Exercise objective => Return every one of the entries below word for word, keeping each line unchanged.

Material provided =>
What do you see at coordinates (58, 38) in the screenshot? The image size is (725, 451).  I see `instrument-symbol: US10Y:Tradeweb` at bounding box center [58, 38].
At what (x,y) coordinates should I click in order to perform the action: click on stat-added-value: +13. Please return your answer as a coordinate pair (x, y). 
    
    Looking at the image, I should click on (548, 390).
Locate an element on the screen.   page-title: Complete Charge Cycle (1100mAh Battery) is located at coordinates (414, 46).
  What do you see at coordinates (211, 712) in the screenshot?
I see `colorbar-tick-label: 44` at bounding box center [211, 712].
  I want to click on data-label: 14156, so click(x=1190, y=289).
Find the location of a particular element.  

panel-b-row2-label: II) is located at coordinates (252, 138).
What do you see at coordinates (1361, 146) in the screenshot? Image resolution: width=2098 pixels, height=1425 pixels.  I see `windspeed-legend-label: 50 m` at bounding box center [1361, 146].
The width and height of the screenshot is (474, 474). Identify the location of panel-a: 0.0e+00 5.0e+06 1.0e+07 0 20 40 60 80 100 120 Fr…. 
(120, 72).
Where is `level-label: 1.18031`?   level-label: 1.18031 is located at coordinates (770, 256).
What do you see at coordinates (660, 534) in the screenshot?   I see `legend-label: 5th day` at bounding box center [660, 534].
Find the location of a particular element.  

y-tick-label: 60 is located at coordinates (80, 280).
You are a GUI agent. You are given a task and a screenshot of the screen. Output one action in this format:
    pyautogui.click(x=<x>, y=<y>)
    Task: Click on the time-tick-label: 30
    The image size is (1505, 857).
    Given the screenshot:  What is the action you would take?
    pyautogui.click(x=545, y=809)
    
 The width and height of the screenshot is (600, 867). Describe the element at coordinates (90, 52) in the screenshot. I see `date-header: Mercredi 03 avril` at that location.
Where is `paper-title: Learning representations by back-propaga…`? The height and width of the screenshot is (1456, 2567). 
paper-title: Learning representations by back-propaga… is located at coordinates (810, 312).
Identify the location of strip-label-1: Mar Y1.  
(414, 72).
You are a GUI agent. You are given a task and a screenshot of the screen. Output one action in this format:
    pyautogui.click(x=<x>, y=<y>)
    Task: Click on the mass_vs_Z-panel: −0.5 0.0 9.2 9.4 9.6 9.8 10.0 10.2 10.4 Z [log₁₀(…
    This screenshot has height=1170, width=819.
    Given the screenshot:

Response box =>
What do you see at coordinates (58, 38) in the screenshot? The image size is (725, 451).  I see `instrument-symbol: US10Y:Tradeweb` at bounding box center [58, 38].
At what (x,y) coordinates should I click in order to perform the action: click on stat-added-value: +13. Please return your answer as a coordinate pair (x, y). 
    
    Looking at the image, I should click on (548, 390).
Locate an element on the screen.   page-title: Complete Charge Cycle (1100mAh Battery) is located at coordinates (414, 46).
  What do you see at coordinates (211, 712) in the screenshot?
I see `colorbar-tick-label: 44` at bounding box center [211, 712].
  I want to click on data-label: 14156, so click(x=1190, y=289).
Find the location of a particular element.  

panel-b-row2-label: II) is located at coordinates (252, 138).
What do you see at coordinates (1361, 146) in the screenshot? Image resolution: width=2098 pixels, height=1425 pixels.  I see `windspeed-legend-label: 50 m` at bounding box center [1361, 146].
The width and height of the screenshot is (474, 474). Identify the location of panel-a: 0.0e+00 5.0e+06 1.0e+07 0 20 40 60 80 100 120 Fr…. 
(120, 72).
Where is `level-label: 1.18031`?   level-label: 1.18031 is located at coordinates (770, 256).
What do you see at coordinates (660, 534) in the screenshot?   I see `legend-label: 5th day` at bounding box center [660, 534].
Find the location of a particular element.  

y-tick-label: 60 is located at coordinates (80, 280).
You are a GUI agent. You are given a task and a screenshot of the screen. Output one action in this format:
    pyautogui.click(x=<x>, y=<y>)
    Task: Click on the time-tick-label: 30
    The image size is (1505, 857).
    Given the screenshot:  What is the action you would take?
    pyautogui.click(x=545, y=809)
    
 The width and height of the screenshot is (600, 867). Describe the element at coordinates (90, 52) in the screenshot. I see `date-header: Mercredi 03 avril` at that location.
Where is `paper-title: Learning representations by back-propaga…`? The height and width of the screenshot is (1456, 2567). 
paper-title: Learning representations by back-propaga… is located at coordinates (810, 312).
Identify the location of strip-label-1: Mar Y1.  
(414, 72).
You are a GUI agent. You are given a task and a screenshot of the screen. Output one action in this format:
    pyautogui.click(x=<x>, y=<y>)
    Task: Click on the mass_vs_Z-panel: −0.5 0.0 9.2 9.4 9.6 9.8 10.0 10.2 10.4 Z [log₁₀(…
    This screenshot has height=1170, width=819.
    Given the screenshot:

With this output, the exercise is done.